Brief A:
Answer these from the news report on the government's warning to netizens about the blast:
(i) Who is the national police chief?
(ii) Who makes up the committee that checks online content?
(iii) On which day did Prime Minister Prayut give his weekly broadcast?
Brief B: Continue the news report on the government's warning to netizens about the blast from its last sentence.

Source text:
◆ ◆ ◆

Govt warns netizens on blast posts
Top cop rejects Muslim suspect 'Times' report
The government and police are warning members of the public against posting false information about Monday’s deadly blast on social media, accusing netizens of scaremongering.
National police chief Somyot Poompunmuang warned those tempted to post fake or irresponsible comments on social media that they would be breaking laws and could face legal action.
Police have already begun targeting those spreading rumours online, which Pol Gen Somyot said was causing public panic and confusion.
The government has set up a committee to sift through online content and images for those deemed inappropriate on various social media networking sites. The committee — made up of soldiers and police officers — has been conducting routine checks and sending reports to Prime Minister Prayut Chan-o-cha every day.
Speaking during his weekly broadcast to the nation on Friday, Prime Minister Prayut urged the public to think twice before sharing any pictures, comments or information about the explosion on social media.

◆ ◆ ◆

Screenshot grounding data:
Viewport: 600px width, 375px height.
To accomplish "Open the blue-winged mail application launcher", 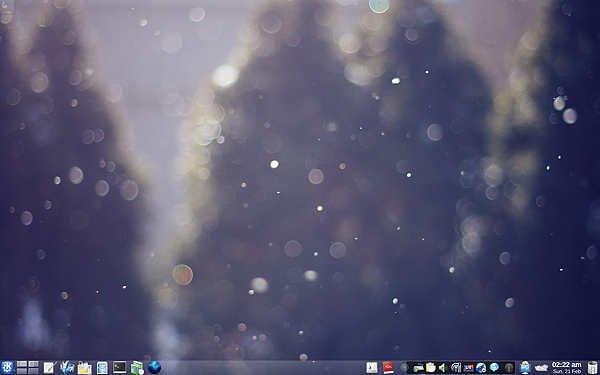I will tap(67, 368).
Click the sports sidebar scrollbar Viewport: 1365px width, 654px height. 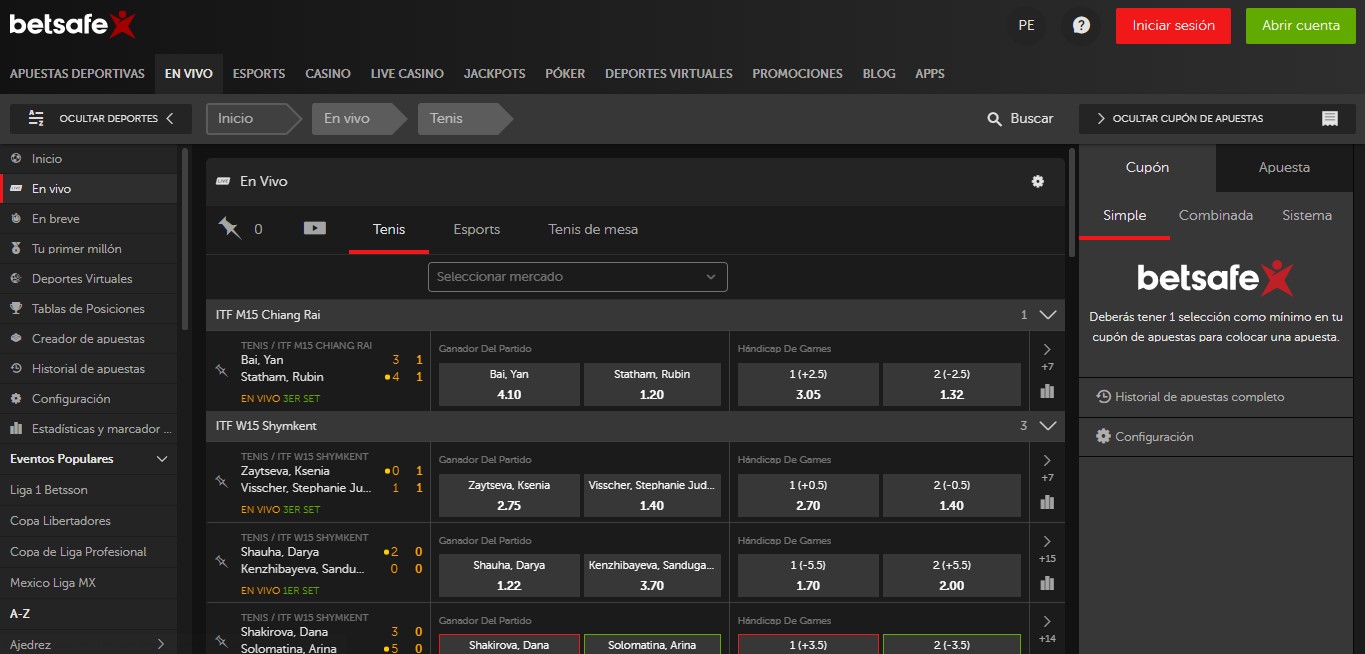pos(185,240)
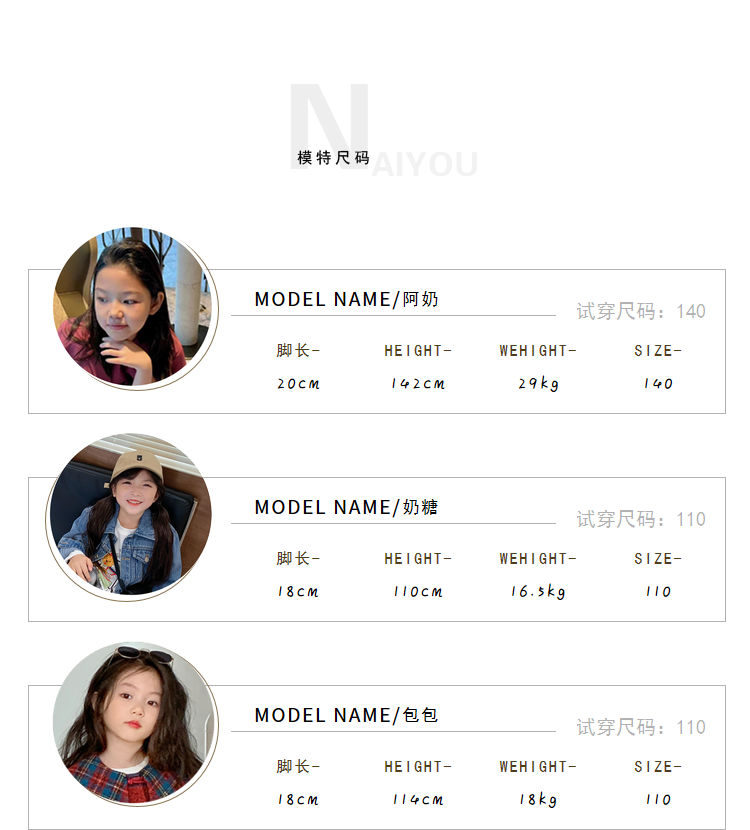Image resolution: width=750 pixels, height=830 pixels.
Task: Click the 模特尺码 heading text
Action: point(333,158)
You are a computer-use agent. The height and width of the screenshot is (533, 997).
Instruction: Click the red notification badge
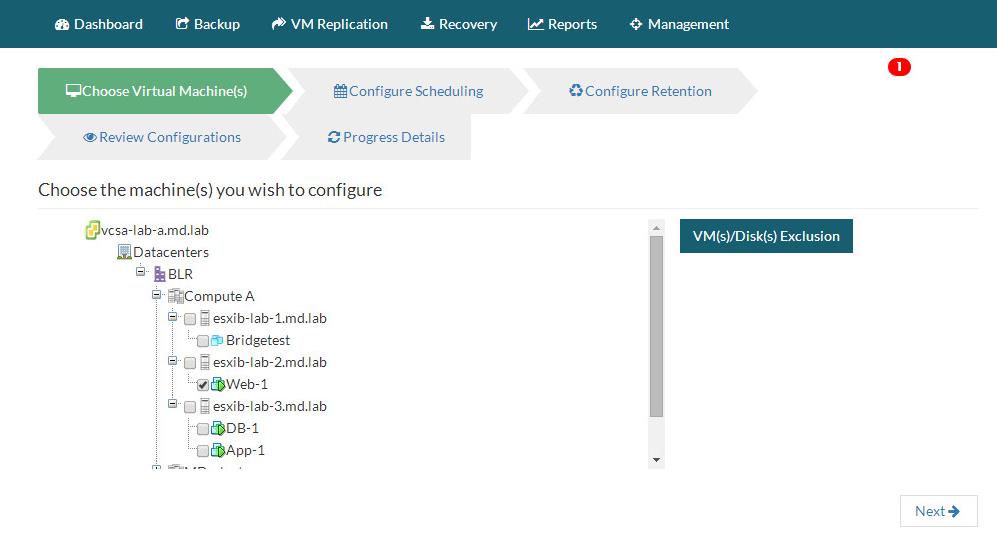click(x=899, y=67)
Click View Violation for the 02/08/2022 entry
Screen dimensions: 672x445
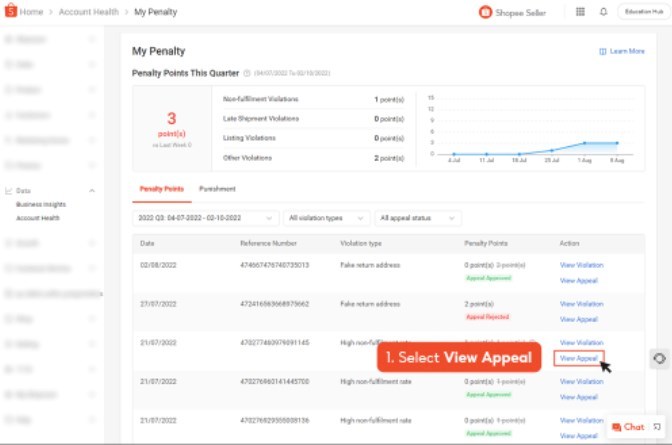coord(581,265)
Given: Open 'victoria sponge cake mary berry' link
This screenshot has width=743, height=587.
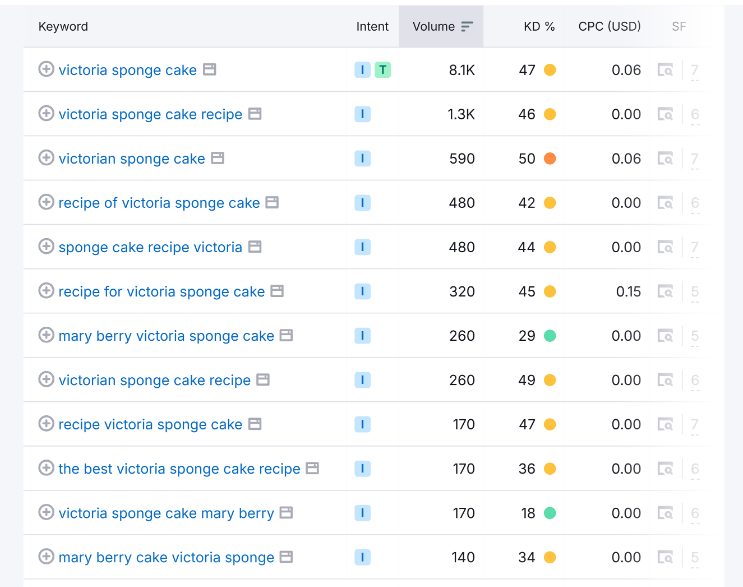Looking at the screenshot, I should click(166, 513).
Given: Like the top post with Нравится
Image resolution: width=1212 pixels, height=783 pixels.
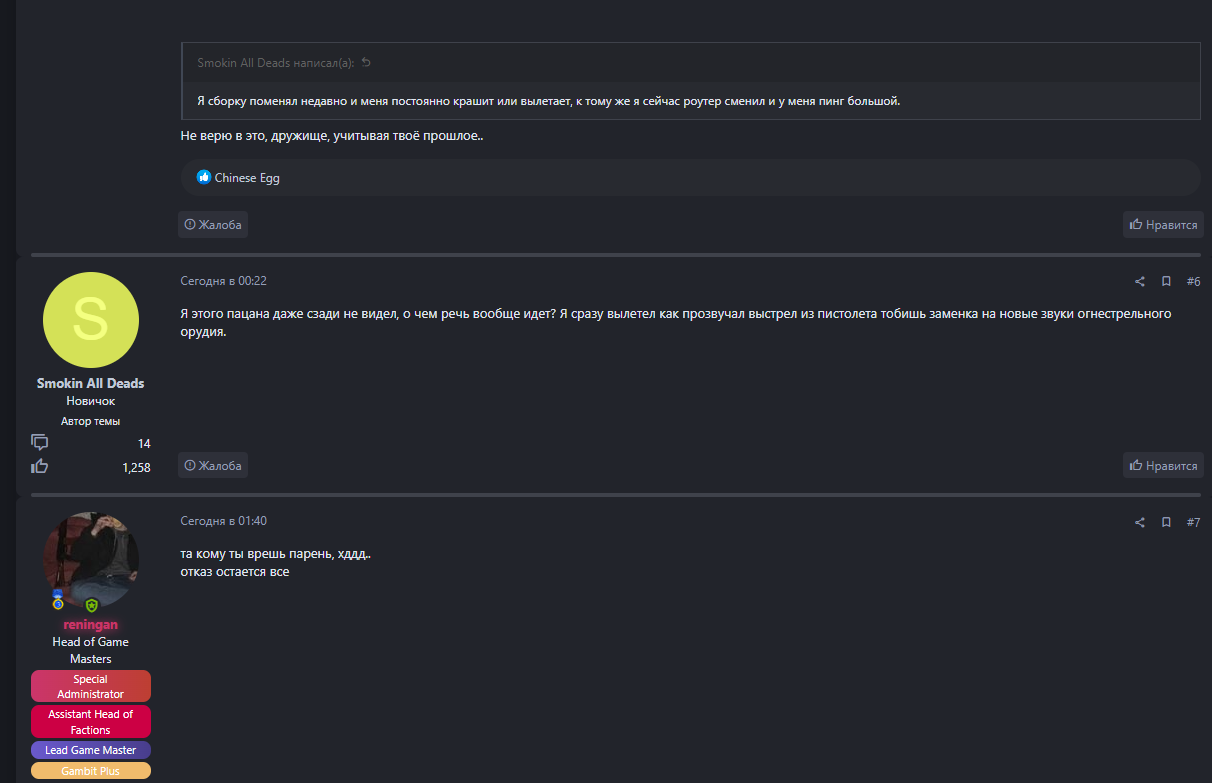Looking at the screenshot, I should pos(1163,225).
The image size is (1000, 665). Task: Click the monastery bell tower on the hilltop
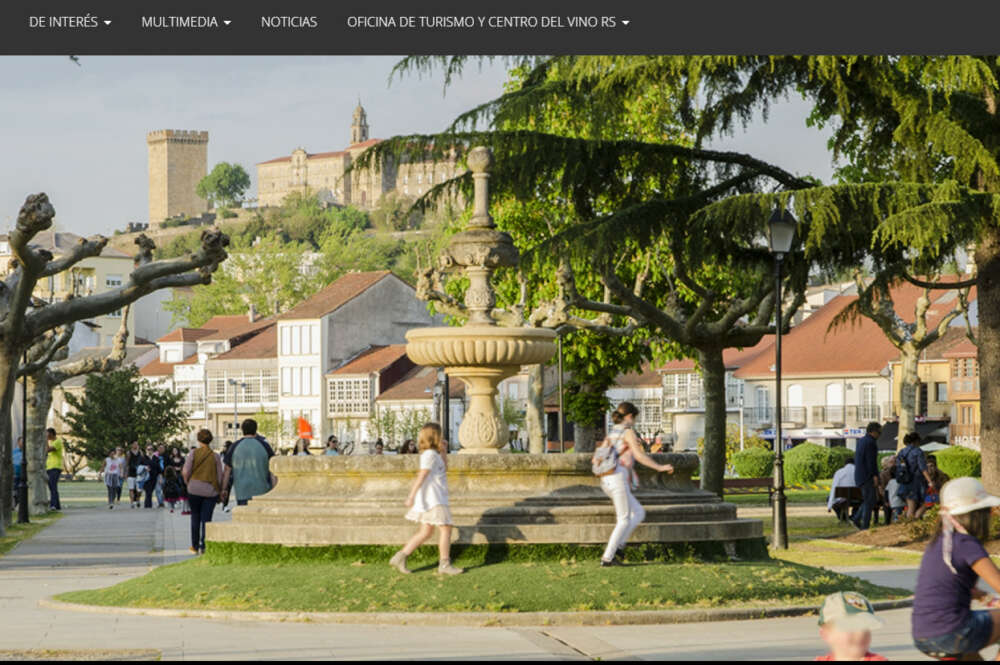pos(359,125)
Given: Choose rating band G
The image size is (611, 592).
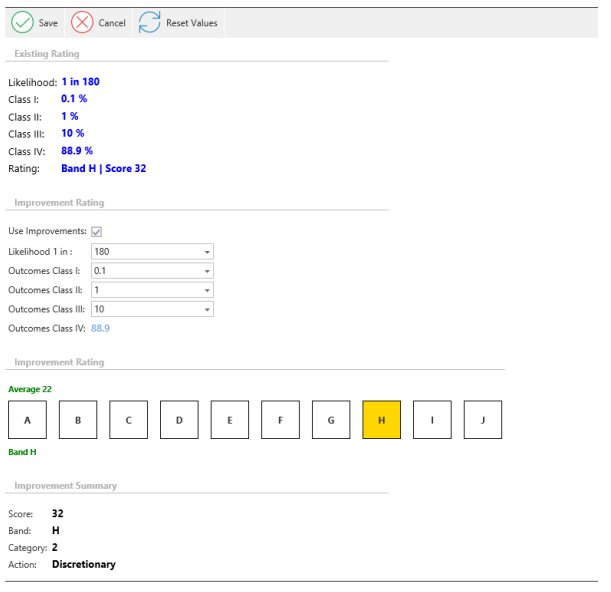Looking at the screenshot, I should click(331, 420).
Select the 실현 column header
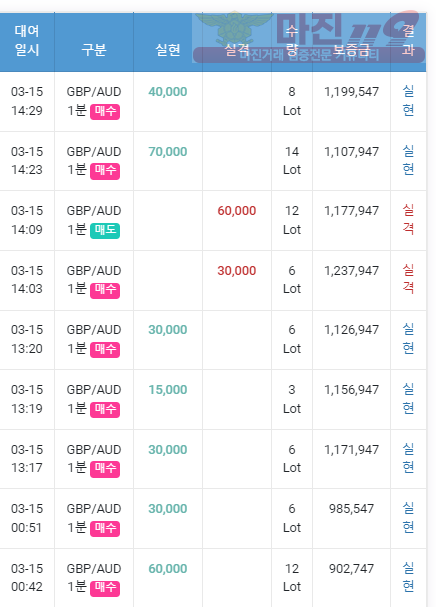Image resolution: width=436 pixels, height=607 pixels. pyautogui.click(x=168, y=50)
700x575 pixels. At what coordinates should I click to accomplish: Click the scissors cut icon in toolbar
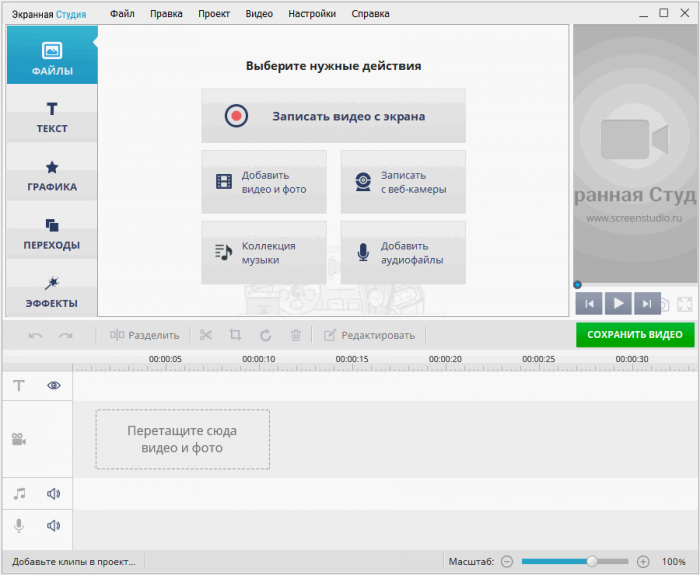[206, 335]
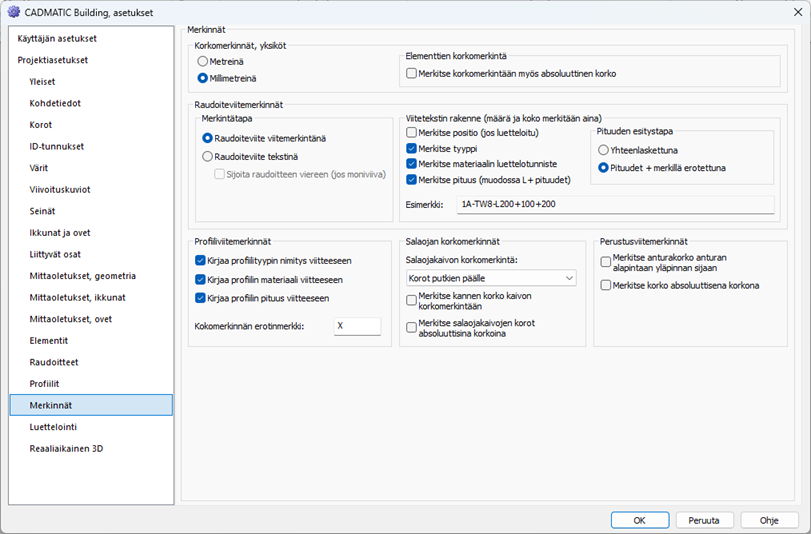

◆ ◆ ◆

Written response A:
(i) Somyot Poompunmuang
(ii) Soldiers and police officers
(iii) Friday

Written response B:
Gen Prayut warned users not to be exploited by fellow members of the online community, whose aim was to spread malicious rumours.
Instead, he urged social media users to help authorities by watching out for suspicious activity and irregularities and reporting them to police.
“Authorities are cracking down on those who are spreading false information on social media in a way that is against the law and resulting in public confusion and fear,” NCPO spokesman Col Winthai Suvaree said.
Meanwhile, an informed source said authorities have detained a policeman for posting a cryptic comment on his Facebook profile page on Aug 15 — two days before the explosion.
It read: “Soon you guys will hear good news (or maybe bad news I don’t know). The entire country will be shaken. Wait and see.”
The source said Pol Lt Pongsart Nonta, 44, a Samre police investigator, has been taken in for questioning.
Pol Gen Somyot also dismissed a report by The Times journalist Richard Lloyd Parry that stated Thai authorities investigating Monday’s bombing were focusing on a foreign man with a Muslim name, Mohammad Museyin.
The police chief said police did not have that information and he had no idea from where The Times got the name.
Gen Prayut confirmed police have not revealed any names of suspects in the bombing attack and said he was also at a loss to explain how The Times had obtained the information.
Pol Gen Somyot on Friday was forced to defend the work of the Explosive Ordnance Disposal team, which came under fire after a BBC journalist found bomb fragments at the blast site.
He said the team collected evidence from that night until well into the following day.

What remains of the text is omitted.